Requirement A =>
Can you condense the paragraph that begins "I think it will be tough to move his rights" in the Fran Vazquez thread into a short list of its main points?
Requirement B =>
Would you transcribe everything in the Fran Vazquez thread from "Can't your team" down to "plus for them."?

Provided text =>

# fran vazquez



## KG4MVP2 (Jul 28, 2003)

so does anyone know if he is coming over this year to play with us or next year?


----------



## JNice (Jul 13, 2002)

KG4MVP2 said:


> so does anyone know if he is coming over this year to play with us or next year?



Definitely not this year. Possibly not next year. Possibly not ever.


----------



## crazyfan (Dec 9, 2005)

He's staying over in Europe. I think its with FC Barcelona who will be playing the sixers in october.


----------



## KG4MVP2 (Jul 28, 2003)

damn wat a bust then


----------



## Zuca (Dec 4, 2003)

Any idea if he wants to play in NBA in a few years?


----------



## Zuca (Dec 4, 2003)

Can't your team try to move his draft rights to SA (along with Gortat draft rights) for Scola and Javtokas draft rights? SA seems that they will not sign either (Javtokas declined their offer this year, hasn't he?... And I think that Scola can definitely play in the NBA...), and they can wait on Fran Vazquez, since they are a contending team... Gortat rights is another plus for them.

Any thoughts?


----------



## JNice (Jul 13, 2002)

I think it will be tough to move his rights for anything of value. He is making a ton of money overseas and most teams will know that. He may never come over to the US, simply because he won't make nearly the same amount of money. At least not to begin with ...

I think regardless of when Orlando were to sign him, wouldn't they still have to pay him by the rookie scale?


----------



## lw32 (May 24, 2003)

I believe they do pay him via the rookie scale.

As for Fran, I doubt he comes. The NBA was a smart marketing tool he used, a bargaining chip he could use against European teams to sign a bigger contract. His value drastically increased once he was drafted 11th overall, so he could warrant a large contract in Spain.


----------



## GNG (Aug 17, 2002)

Lachlanwood32 said:


> I believe they do pay him via the rookie scale.
> 
> As for Fran, I doubt he comes. The NBA was a smart marketing tool he used, a bargaining chip he could use against European teams to sign a bigger contract. His value drastically increased once he was drafted 11th overall, so he could warrant a large contract in Spain.

Dataset extract =>
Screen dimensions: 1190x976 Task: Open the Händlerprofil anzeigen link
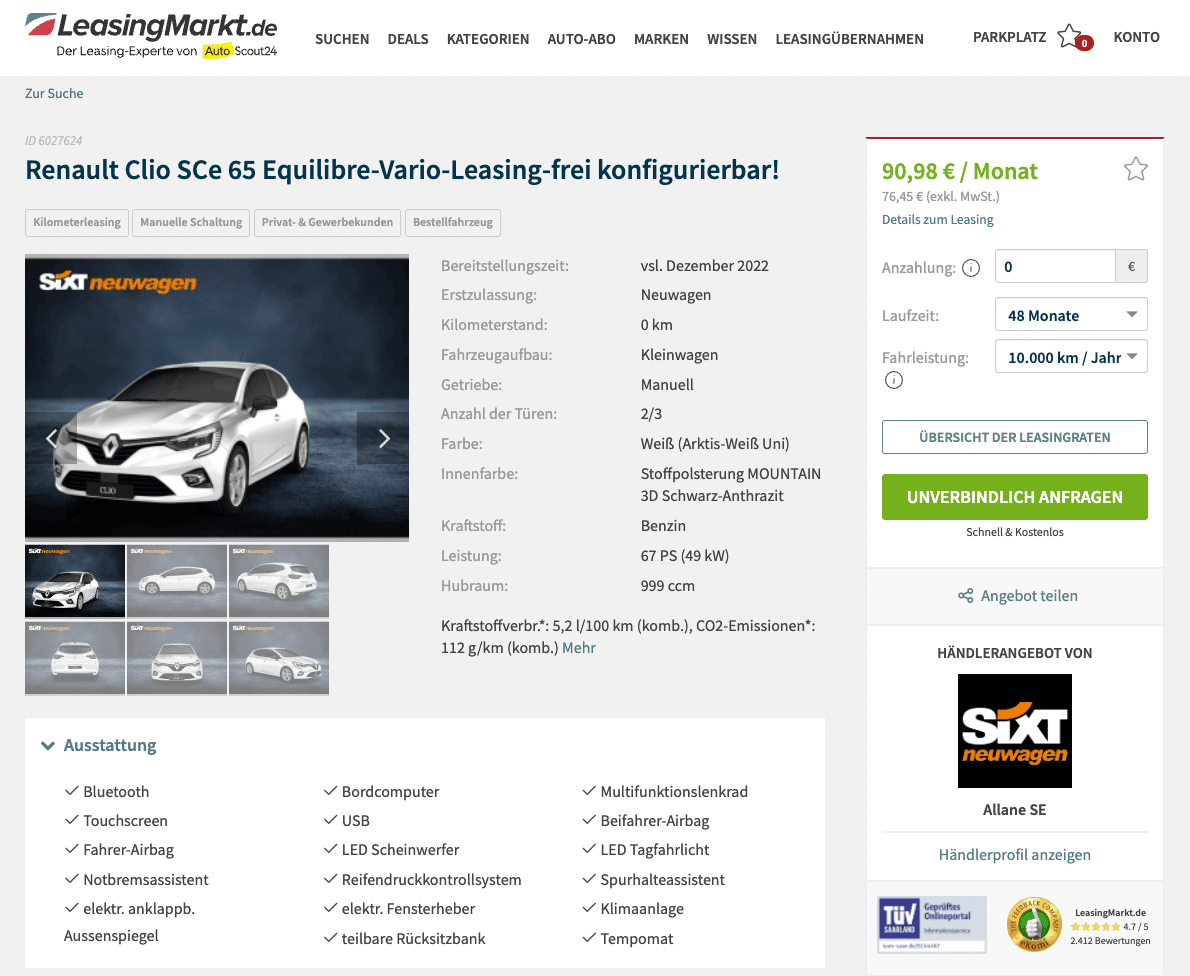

Worked solution A =>
- Trading his rights for anything of value will probably be hard.
- He earns a lot of money overseas, and most teams know it.
- He may never come to the US because he wouldn't earn nearly as much there, at least not at first.

Worked solution B =>
Can't your team try to move his draft rights to SA (along with Gortat draft rights) for Scola and Javtokas draft rights? SA seems that they will not sign either (Javtokas declined their offer this year, hasn't he?... And I think that Scola can definitely play in the NBA...), and they can wait on Fran Vazquez, since they are a contending team... Gortat rights is another plus for them.